### About this exercise
Every entry below should be transcribed exactly; pictures stay out of the copy.

### Extracted entries
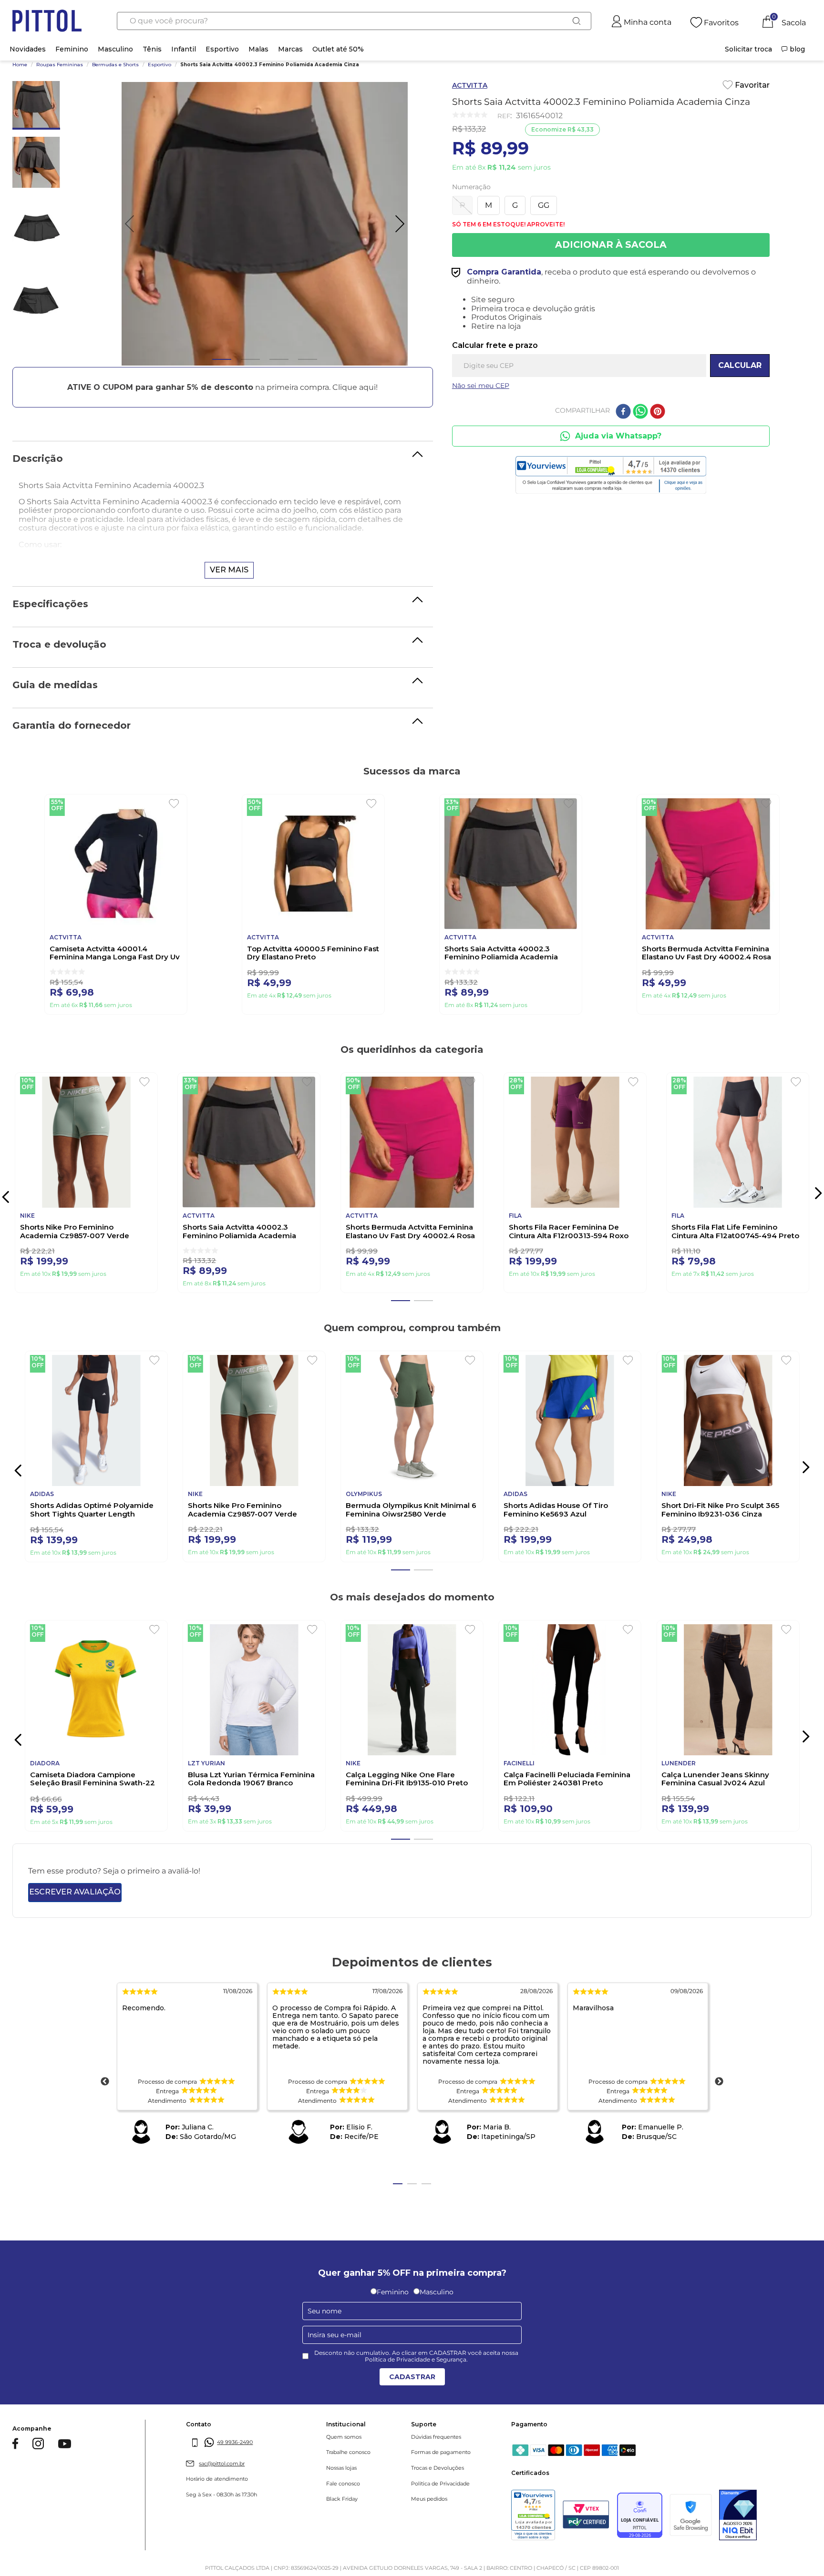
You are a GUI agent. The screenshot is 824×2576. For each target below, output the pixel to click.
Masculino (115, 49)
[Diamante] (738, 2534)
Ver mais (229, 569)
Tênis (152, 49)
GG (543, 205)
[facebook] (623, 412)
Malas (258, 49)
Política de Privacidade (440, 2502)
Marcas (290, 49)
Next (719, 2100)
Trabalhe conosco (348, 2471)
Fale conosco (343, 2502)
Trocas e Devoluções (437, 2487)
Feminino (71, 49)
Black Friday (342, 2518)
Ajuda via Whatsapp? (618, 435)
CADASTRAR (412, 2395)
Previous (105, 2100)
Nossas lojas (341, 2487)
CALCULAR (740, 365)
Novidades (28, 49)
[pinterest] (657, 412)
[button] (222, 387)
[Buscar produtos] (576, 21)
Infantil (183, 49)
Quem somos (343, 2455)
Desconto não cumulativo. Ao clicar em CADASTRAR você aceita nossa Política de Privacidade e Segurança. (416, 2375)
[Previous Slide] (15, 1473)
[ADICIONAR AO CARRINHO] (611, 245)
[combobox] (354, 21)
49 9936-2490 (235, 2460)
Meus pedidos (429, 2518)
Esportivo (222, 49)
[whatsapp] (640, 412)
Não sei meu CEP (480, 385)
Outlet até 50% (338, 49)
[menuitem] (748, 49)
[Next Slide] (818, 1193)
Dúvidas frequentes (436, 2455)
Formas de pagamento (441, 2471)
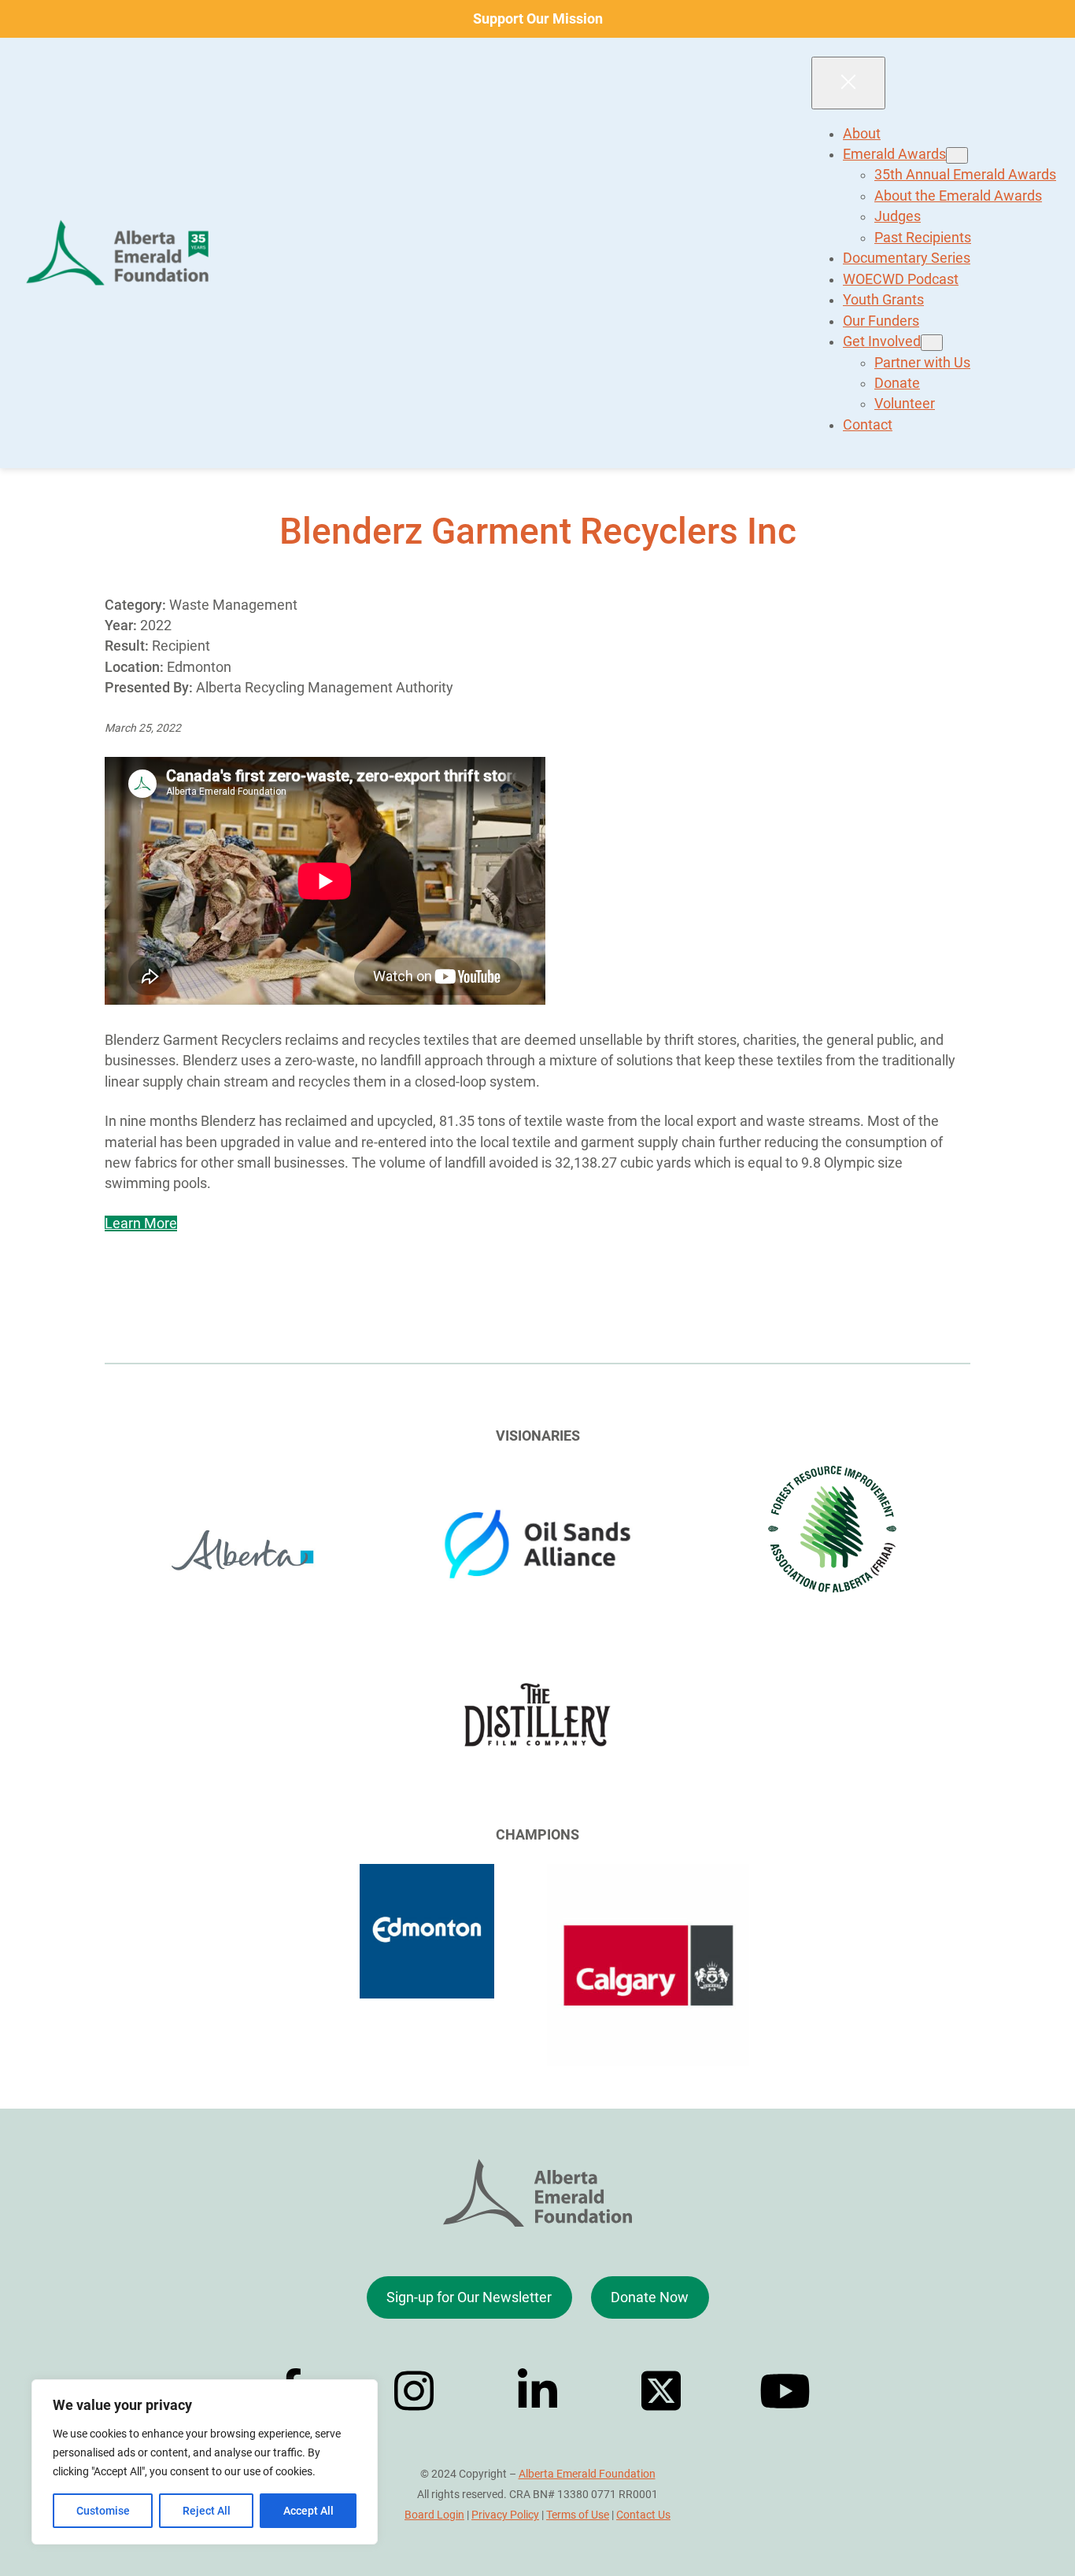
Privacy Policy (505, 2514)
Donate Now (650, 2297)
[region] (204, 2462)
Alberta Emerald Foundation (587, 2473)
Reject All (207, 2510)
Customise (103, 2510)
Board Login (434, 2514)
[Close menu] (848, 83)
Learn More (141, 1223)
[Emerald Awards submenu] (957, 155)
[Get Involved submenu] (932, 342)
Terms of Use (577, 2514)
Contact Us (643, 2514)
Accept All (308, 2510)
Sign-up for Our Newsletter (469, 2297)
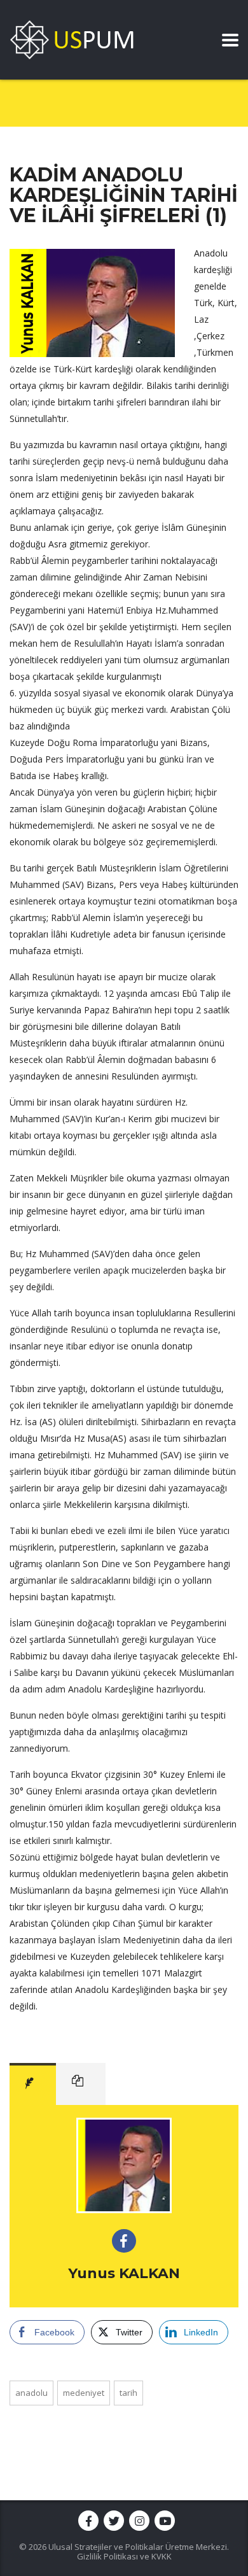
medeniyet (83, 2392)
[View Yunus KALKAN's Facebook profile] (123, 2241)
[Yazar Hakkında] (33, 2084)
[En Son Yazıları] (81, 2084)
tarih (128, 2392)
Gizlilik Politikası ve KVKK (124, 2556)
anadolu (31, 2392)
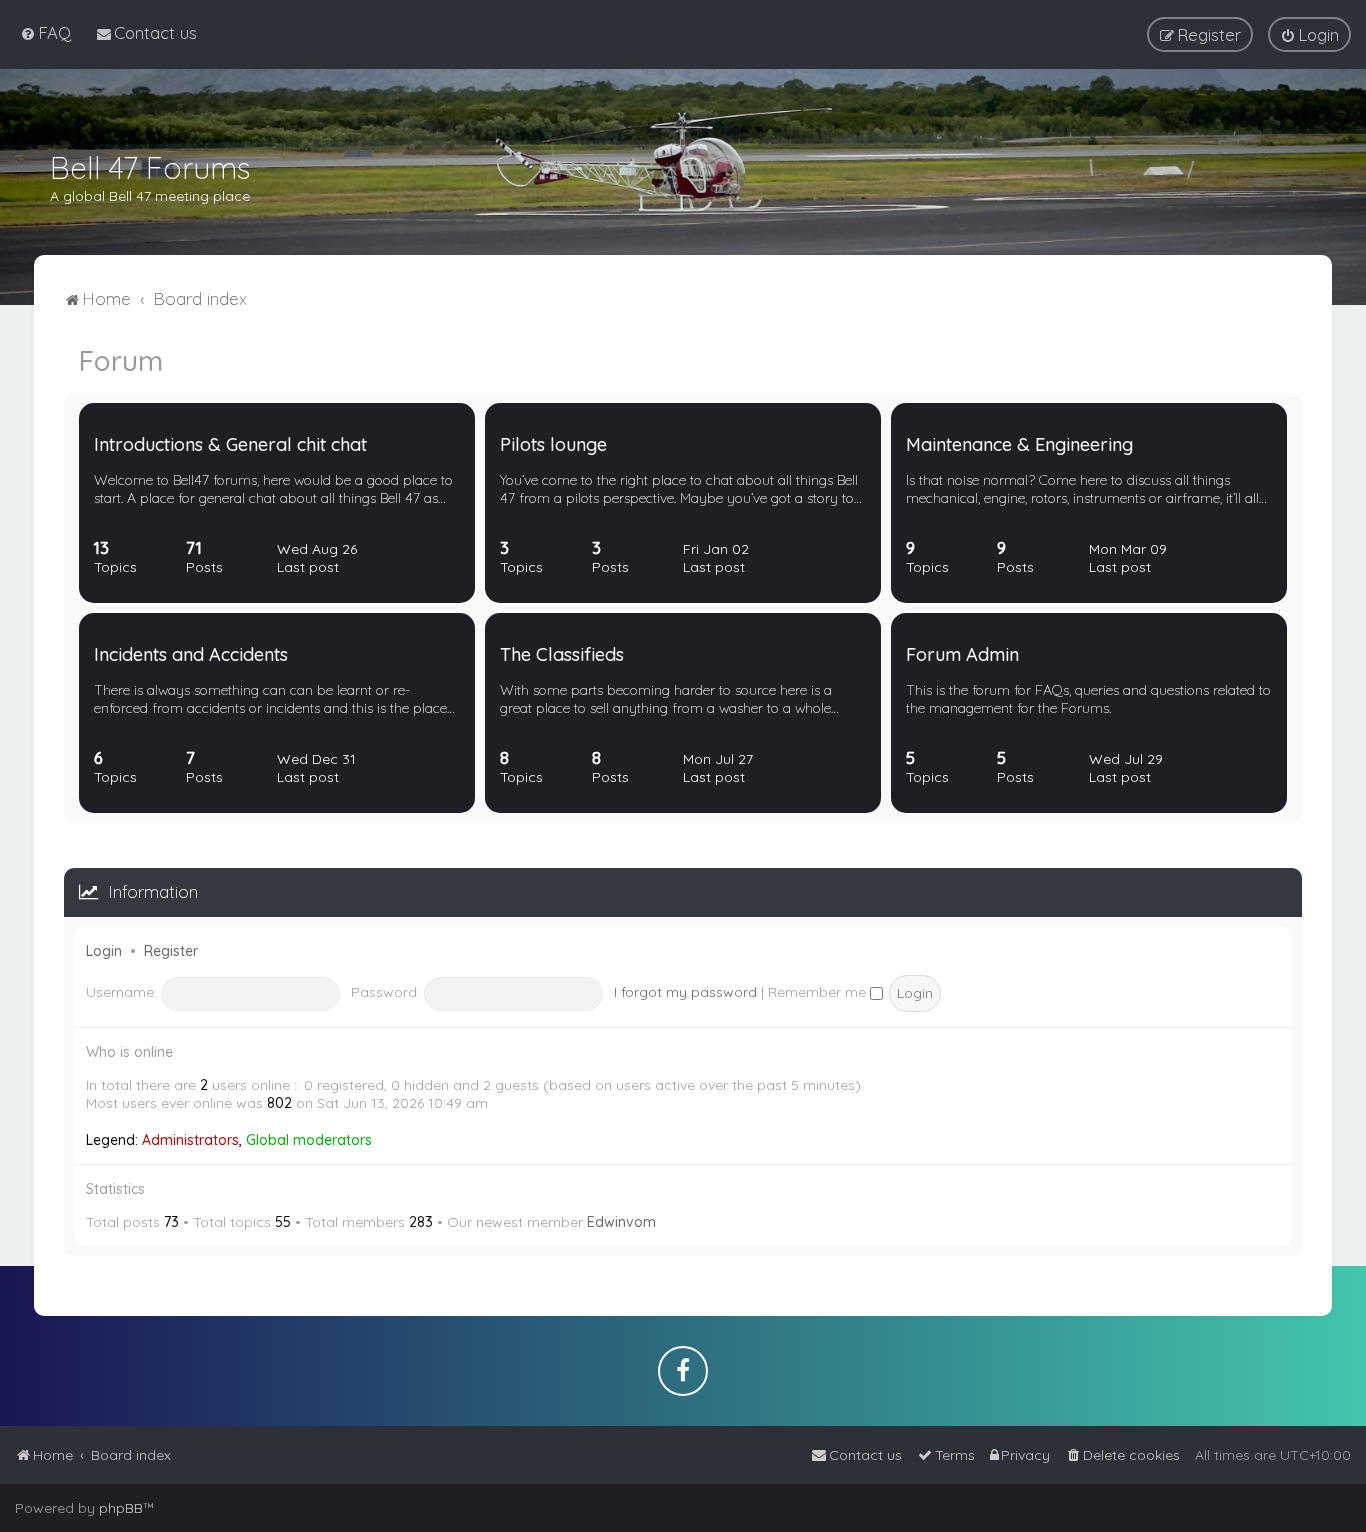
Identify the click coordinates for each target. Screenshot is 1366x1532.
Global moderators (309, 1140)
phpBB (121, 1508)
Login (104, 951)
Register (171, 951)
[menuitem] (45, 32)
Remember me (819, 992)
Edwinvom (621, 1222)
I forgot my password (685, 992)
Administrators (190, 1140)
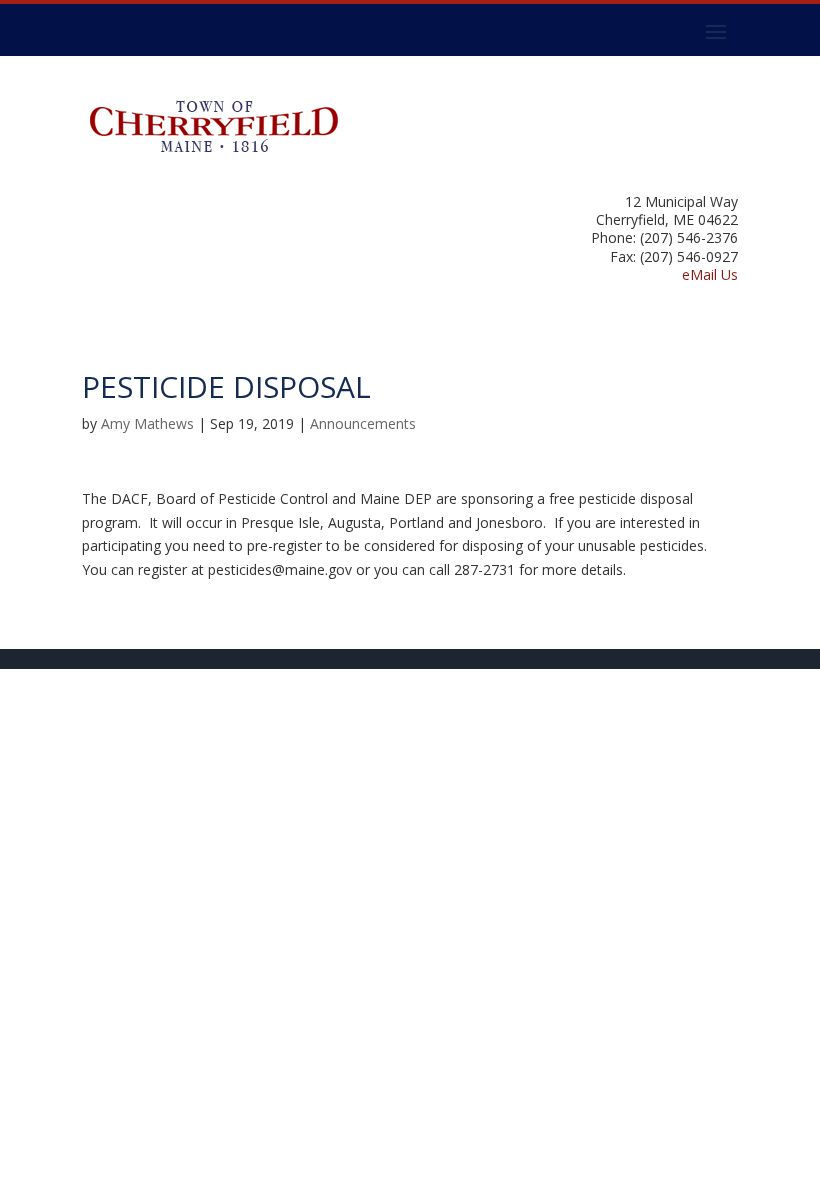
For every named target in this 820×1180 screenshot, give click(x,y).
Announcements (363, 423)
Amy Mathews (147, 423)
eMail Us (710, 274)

### Written reply
You are a GUI agent. The screenshot is 824×2576. For each target below, output the pixel to click.
Masculino (115, 49)
[Diamante] (738, 2534)
Ver mais (229, 569)
Tênis (152, 49)
GG (543, 205)
[facebook] (623, 412)
Malas (258, 49)
Política de Privacidade (440, 2502)
Marcas (290, 49)
Next (719, 2100)
Trabalhe conosco (348, 2471)
Fale conosco (343, 2502)
Trocas e Devoluções (437, 2487)
Feminino (71, 49)
Black Friday (342, 2518)
Ajuda via Whatsapp? (618, 435)
CADASTRAR (412, 2395)
Previous (105, 2100)
Nossas lojas (341, 2487)
CALCULAR (740, 365)
Novidades (28, 49)
[pinterest] (657, 412)
[button] (222, 387)
[Buscar produtos] (576, 21)
Infantil (183, 49)
Quem somos (343, 2455)
Desconto não cumulativo. Ao clicar em CADASTRAR você aceita nossa Política de Privacidade e Segurança. (416, 2375)
[Previous Slide] (15, 1473)
[ADICIONAR AO CARRINHO] (611, 245)
[combobox] (354, 21)
49 9936-2490 (235, 2460)
Meus pedidos (429, 2518)
Esportivo (222, 49)
[whatsapp] (640, 412)
Não sei meu CEP (480, 385)
Outlet até 50% (338, 49)
[menuitem] (748, 49)
[Next Slide] (818, 1193)
Dúvidas frequentes (436, 2455)
Formas de pagamento (441, 2471)
Privacy Policy (505, 2514)
Donate Now (650, 2297)
[region] (204, 2462)
Alberta Emerald Foundation (587, 2473)
Reject All (207, 2510)
Customise (103, 2510)
Board Login (434, 2514)
[Close menu] (848, 83)
Learn More (141, 1223)
[Emerald Awards submenu] (957, 155)
[Get Involved submenu] (932, 342)
Terms of Use (577, 2514)
Contact Us (643, 2514)
Accept All (308, 2510)
Sign-up for Our Newsletter (469, 2297)
medeniyet (83, 2392)
[View Yunus KALKAN's Facebook profile] (123, 2241)
[Yazar Hakkında] (33, 2084)
[En Son Yazıları] (81, 2084)
tarih (128, 2392)
Gizlilik Politikası ve KVKK (124, 2556)
anadolu (31, 2392)
Identify the click coordinates for each target. Screenshot is 1366x1532.
Global moderators (309, 1140)
phpBB (121, 1508)
Login (104, 951)
Register (171, 951)
[menuitem] (45, 32)
Remember me (819, 992)
Edwinvom (621, 1222)
I forgot my password (685, 992)
Administrators (190, 1140)
For every named target in this 820×1180 screenshot, give click(x,y).
Announcements (363, 423)
Amy Mathews (147, 423)
eMail Us (710, 274)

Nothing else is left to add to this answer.